Para o médico, o experimento mostra que mesmo quem está empreendendo na área ainda não compreendeu as demandas desse público. Levanta também, na avaliação da arquiteta e gerontóloga Adriana de Almeida, outra questão: a segregação que moradias do tipo podem gerar. “Não é bom formar guetos de idosos. Já está provado, por exemplo, que a convivência com atividades infantis ajuda no combate à depressão.”

Membro do Comitê Brasileiro de Acessibilidade da ABNT, Adriana defende que construções acessíveis facilitam a vida de todos. “Corrimão de duas alturas auxilia o anão e a criança, a rampa, na altura certa, ajuda o cadeirante e pais que estão empurrando o carrinho de bebê.”

Gonzales, da Arpa, dá consultoria para condomínios. Ele afirma que as incorporadoras tendem a fazer apenas o que é exigido por lei nas áreas comuns. “Corredores maiores e banheiros acessíveis exigem mais espaço. Isso significa menos unidades. Logo, menos dinheiro.”

A construtora Tecnisa começou a pensar no tema há cerca de 10 anos, diz o diretor técnico da empresa, Fábio Villas Bôas. As primeiras alterações nos projetos foram pensadas por uma equipe de gerontólogos. “Levantamos a altura das tomadas, mudamos o tipo de piso e optamos por cores diferentes entre parede, chão e portas.”

A empresa pretende lançar no primeiro semestre de 2018 um empreendimento pensado para idosos. Segundo Villas Bôas, as áreas comuns serão parecidas com as de um prédio qualquer, mas os quatro primeiros andares terão instalações “quase hospitalares, para aqueles mais frágeis”. Nos demais andares haverá unidades tradicionais, mas acessíveis.

O tema também suscita o debate acerca de financiamento imobiliário para esse público. Os bancos adotam o limite de 80 anos e seis meses para os parcelamentos.
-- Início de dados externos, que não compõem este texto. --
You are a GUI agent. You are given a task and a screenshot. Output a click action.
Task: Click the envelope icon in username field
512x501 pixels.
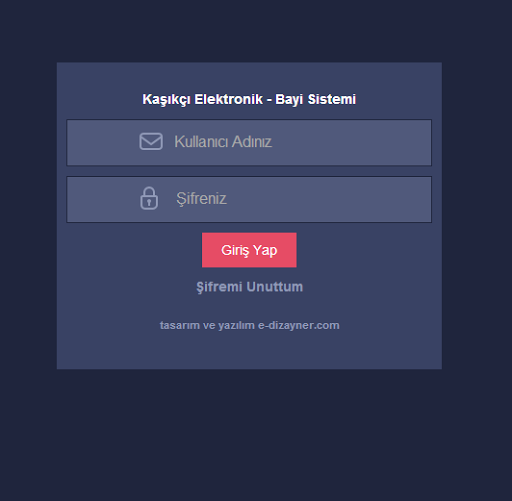coord(151,141)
Assim, uma pessoa na casa dos 70 terá cerca de 10 anos para quitar sua dívida. E juros e o seguro são bem maiores.

O professor de Finanças da Fundação Getúlio Vargas (FGV), Joelson Sampaio aconselha planejar-se ao longo do tempo para não precisar de crédito na velhice. “Lá na frente, quando idosos formarem um terço da nossa população, os bancos pensarão em novos produtos. No momento, é totalmente inviável.”

Reforma é opção para adaptar

Quando mudar de imóvel não é uma opção, reformar a casa pode custar caro. A aposentada Dirce Sampaio, de 77 anos, está começando as adaptações no apartamento onde vive há 15 anos. Mora só com o marido, Nelson Corrêa, 81 anos.

As mudanças começaram com uma barra no banheiro, há cinco anos, após Corrêa sofrer um AVC. Nos últimos meses, foi Dirce que passou a demandar cuidados especiais. A filha dela, Tânia, 58 anos, conta que a aposentada caiu oito vezes em um ano. “Colocamos mais barras no banheiro e estamos trocando algumas partes do piso.” Apenas a reforma no chão vai custar R$ 1.600. As barras saíram mais em conta porque foram instaladas pelo porteiro do prédio.

Ainda se recuperando da última queda, Dirce afirma estar mais atenta. Removeu os tapetes, reorganizou armários a fim de deixar os objetos mais acessíveis e se livrou das mesinhas. “Fiquei 45 dias com o pé engessado no sofá, a cadeira de rodas não passava pelas portas, arranhou minhas paredes. Foi difícil.”